In the Lutheran church, we try to keep our eyes focused on God's grace. We often talk about the "means of grace" -- the ways in which God makes it clear to us that he loves us and forgives us and establishes a bond with us through Christ. A "means of grace" contains within itself an act of love, the message of God's forgiveness, and builds that bond (which is grace) that God establishes with us through Christ. When we look at baptism, we see the washing and cleansing, and hear the promise that we repent and are baptized for the forgiveness of our sins, that we become children of God. We consider that baptism is a "means of grace" because in baptism we see God acting in love to forgive us and make us his own. In communion (the Lord's Supper), we see the food and drink given to nourish us, we hear the promise of the covenant of our forgiveness through Christ, we are accepted at the Lord's own table. So we consider that to be another act of God which both announces and establishes God's grace towards us through Christ.

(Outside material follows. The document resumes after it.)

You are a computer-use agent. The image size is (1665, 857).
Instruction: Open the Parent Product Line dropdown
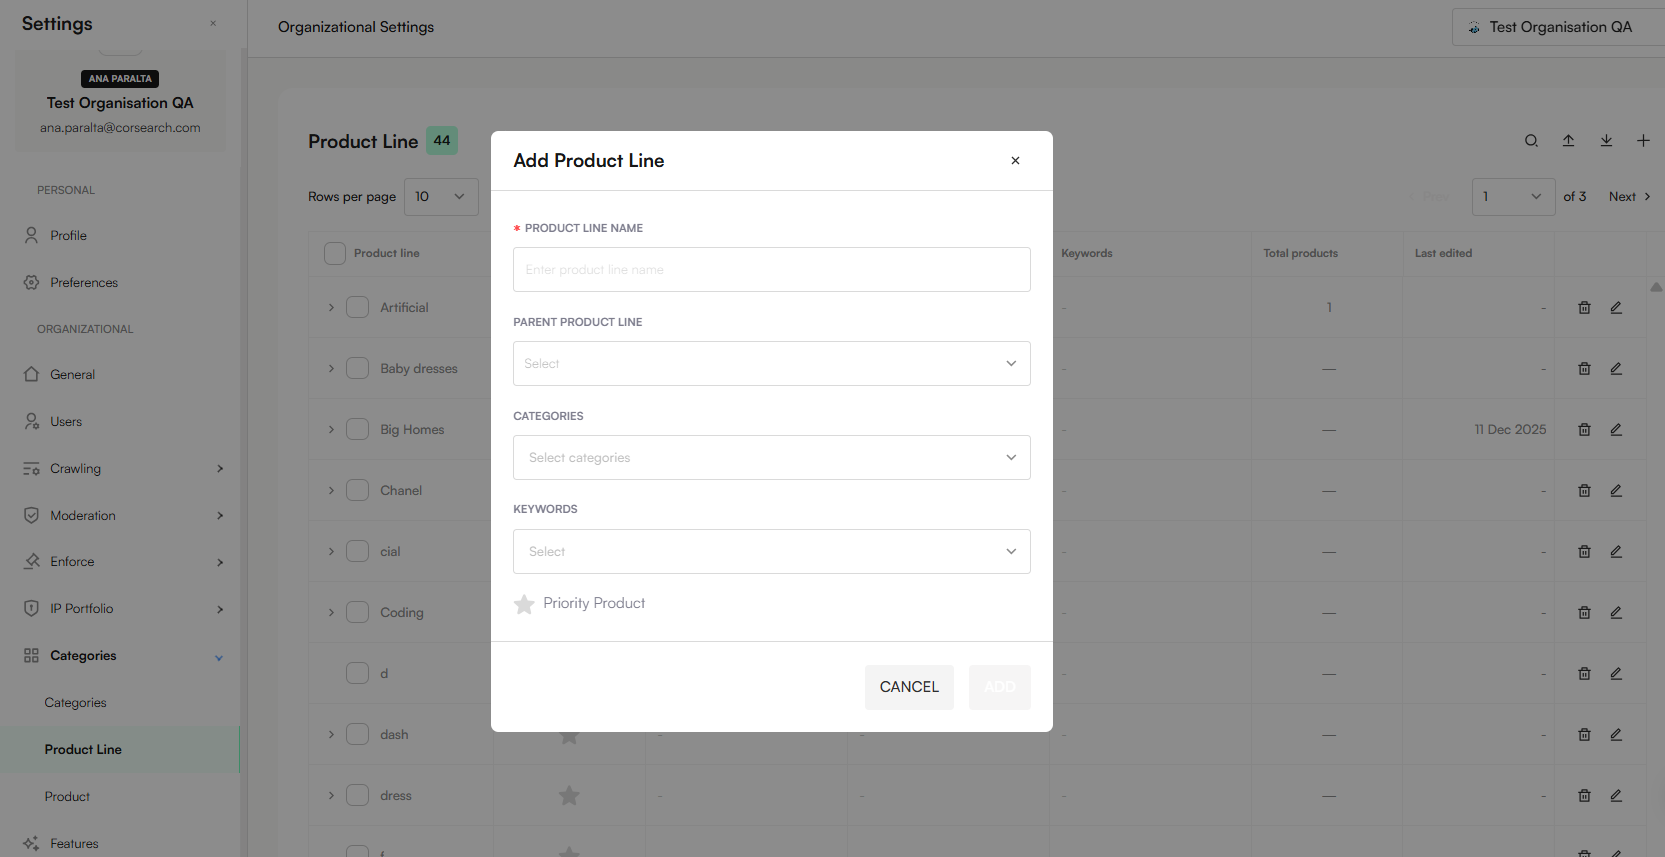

We consider our ministers to be "ministers of word and sacrament" -- that, besides these great acts of God in the sacraments, God's love is also known to us in words. Evangelism, done right, is about God's love. Through it, the listeners hear of God's love, God's mercy, about how God receives them through cleansing in baptism and makes them his own children. The listeners hear that repentance is met with forgiveness, that the Supper we have now -- a covenant for our forgiveness -- is a foretaste of the feast to come. It is the king's son's wedding, and we have been sent to invite people.
Should street evangelists, instead of handing out tracts, hand out wedding invitations?